Crawford Matthews

Personal information
- Born: 23 November 1991 (age 34) Norwich, England

Playing information
- Position: Fullback
Club
| Years | Team | Pld | T | G | FG | P |
|  | Gateshead Thunder |  |  |  |  |  |
Representative
| Years | Team | Pld | T | G | FG | P |
| 2011 | Scotland | 2 | 0 | 0 | 0 | 0 |
- Source: RLP As of 8 January 2021

= Crawford Matthews =

Former Scotland international rugby league footballer

Crawford Matthews (born 23 November 1991) is a former Scotland international rugby league footballer who previously played for the Gateshead Thunder in League 1.

==Background==
Born in Norwich, Matthews attended Heaton Manor School, and started his rugby league career at the age of 14 with amateur club Gateshead Panthers. He later moved to Gateshead Thunder.

==Club career==
===Hull FC===
In September 2010, Matthews joined Super League side Hull F.C. Where he combined his rugby with under-graduate studies at the University of Hull.
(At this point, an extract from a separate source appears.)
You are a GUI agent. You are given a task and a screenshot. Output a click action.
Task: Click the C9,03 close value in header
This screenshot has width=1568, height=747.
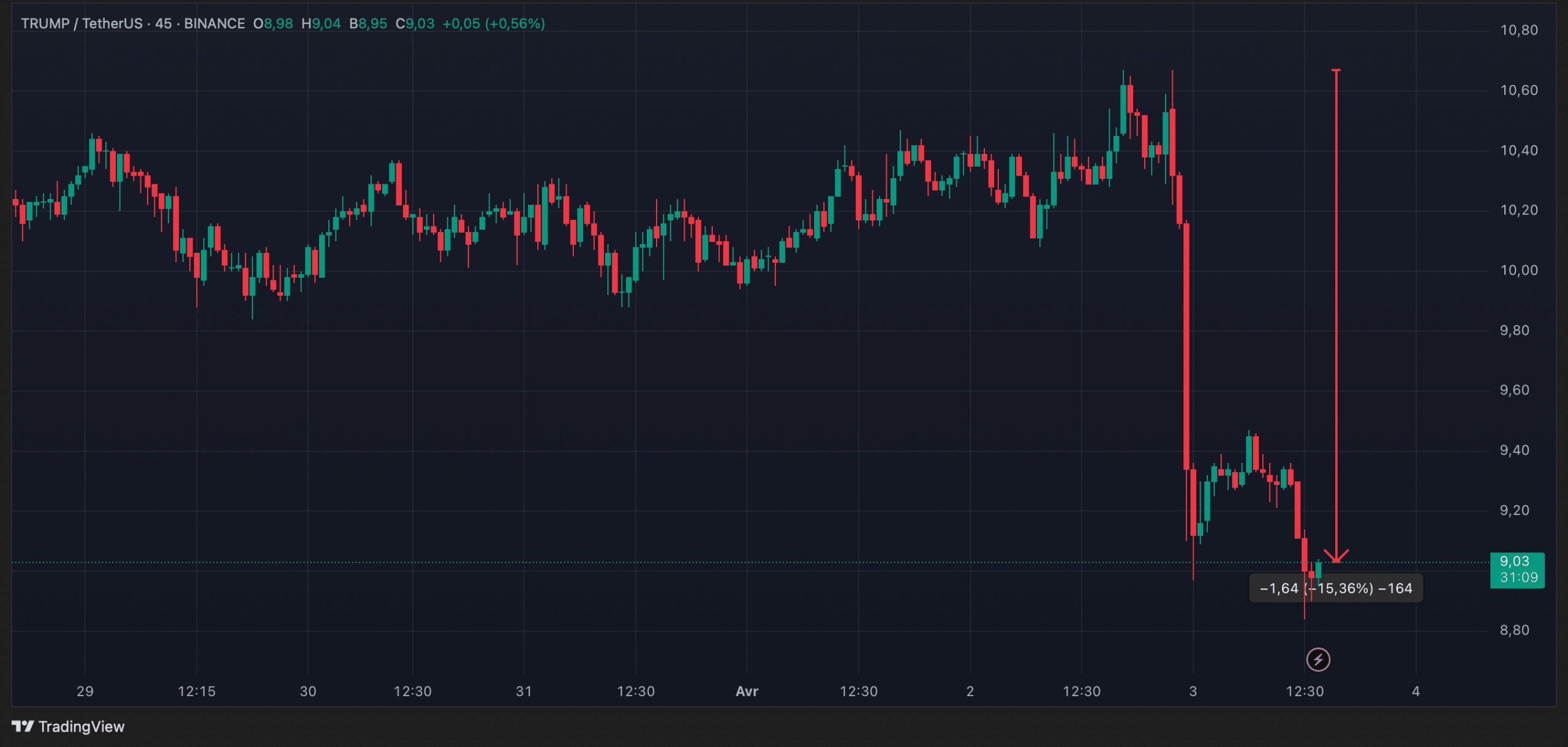click(415, 23)
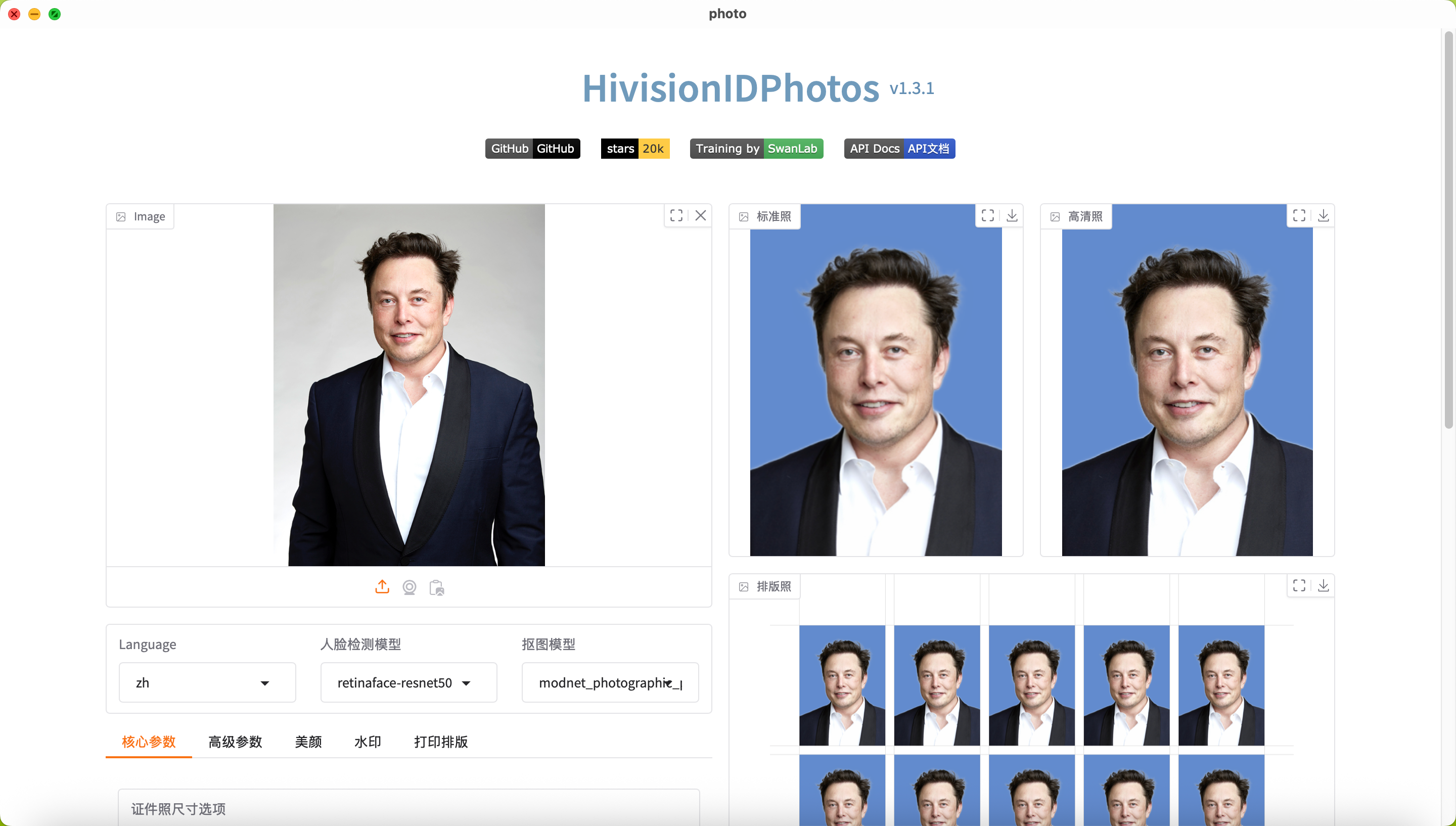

Although he played regularly for the under-20 side, he never made an appearance for the first team.

==International career==
Matthews has represented Scotland at under-16, under-18, 'A' team level, Students, 9s and made two appearances for the senior professional team against Ireland and France in 2011. He was also a member of the ashes winning Great Britain & Ireland Academic Lions squad in Australia 2011 - scoring a try in the final test.